Your Brain and Love – Enemies or Best Friends?

Your Brain and Love – Enemies or Best Friends?
Love is a problem.

We can’t avoid it, we can’t reject it, and neither can we understand it fully. Not even science has all the answers. And love causes problems. All existing languages in the world have variously described this particular state of mind as ‘blindness’, ‘folly’, ‘lunacy’, ‘addiction’, and what not.

Because like as not, love brings about a sea change in your brain, and that affects multiple things in your body and subsequently your life. In fact, neuroscience says love activates precisely the same areas of brains that are activated when you are on drugs or Opioids. But this isn’t all so negative, you might say. Why, love can also make you feel wonderful and fulfilled, and in fact has been known to bring lasting happiness to people.

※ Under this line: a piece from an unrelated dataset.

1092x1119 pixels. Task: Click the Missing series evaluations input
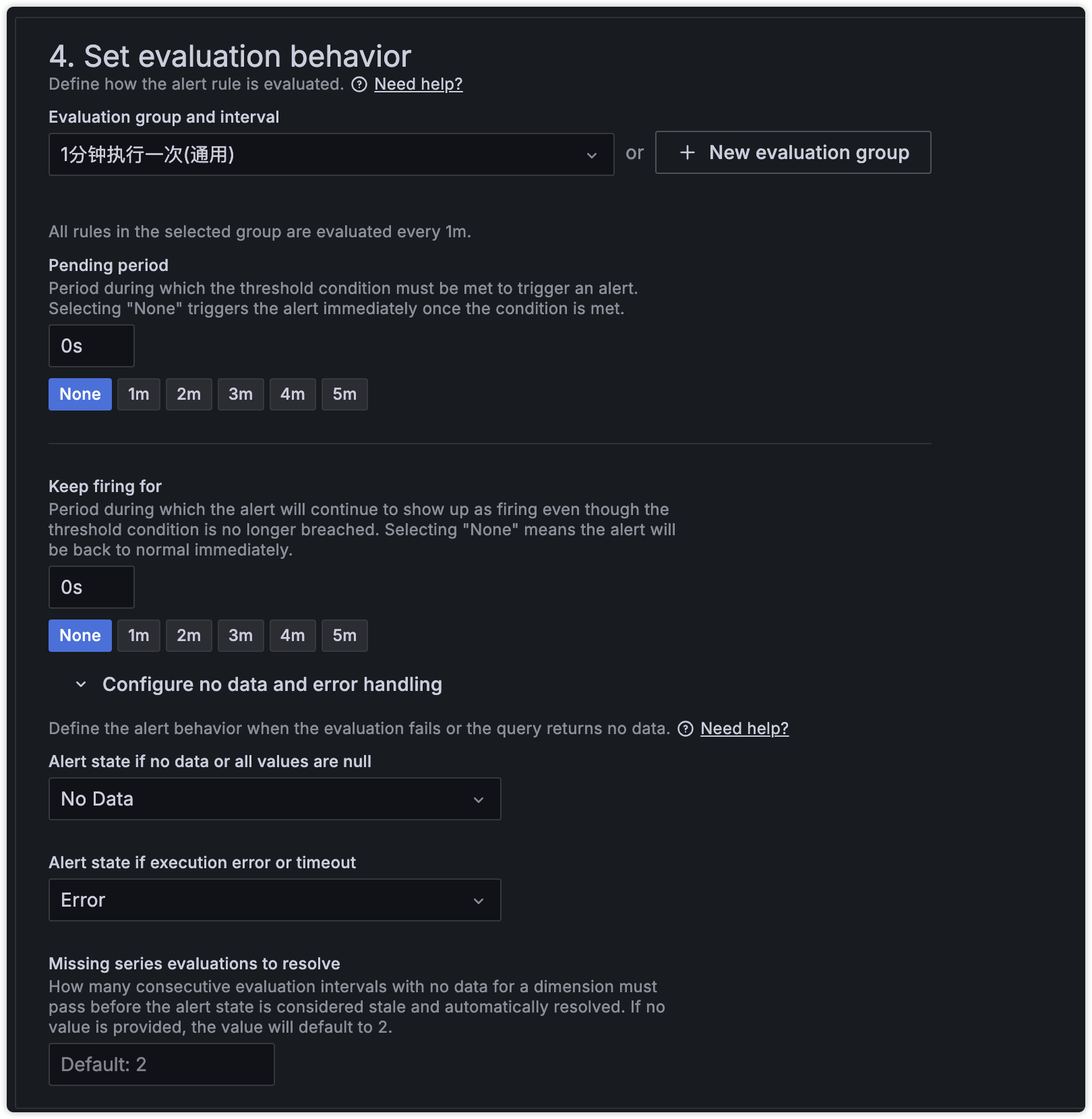click(x=161, y=1064)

This Valentine’s Day, then, let’s delve a little deeper into this paradox called love, and see what it does to your brain.

The addictive rush
  • Know that feeling you get when you are close to someone you are attracted to? “Butterflies in stomach” is a poetic way to put it, but the things actually active inside your body at this moment are not butterflies – they are hormones. Dopamine, Oxytocin, and sex hormones like estrogen and testosterones are all rushing at the moment, to create that feeling of intense euphoria. This works on various levels.
  • The release of ‘happy hormones’ activate the reward circuit of your brain, which gives you a ‘high’ of pleasure and makes you want to reach that reward again and again.
  • Extra adrenaline in your blood makes your heart beat faster and pushes you to bring that rewarding feeling back again and again; this is the addictive high.
  • Romantic love can cause your Serotonin levels fall, leading to heightened anxiety and stress. These are feelings that your brain normally associates with danger, and hence it pushes you to focus single-mindedly on attaining the reward of pleasurable hormones again and again. This can actually create tremendous amount of stress.
  • It messes with your cognitive control, which is why you find it so hard to pay attention to the other areas of your life. The adrenaline rush also causes a decrease in fear and caution, so you are less likely to have social filters at this time, which makes it harder for you to see any potential fault in the person you are interested in. This is why your actions sometimes can be interpreted as ‘stupid’.
The fulfillment effect

But love does not have to be this stressful. Long-term, happy relationships actually have the opposite effect. The initial angst and emotional roller-coaster subsides in about two years. What began as a cause for stress, now becomes a buffer against it.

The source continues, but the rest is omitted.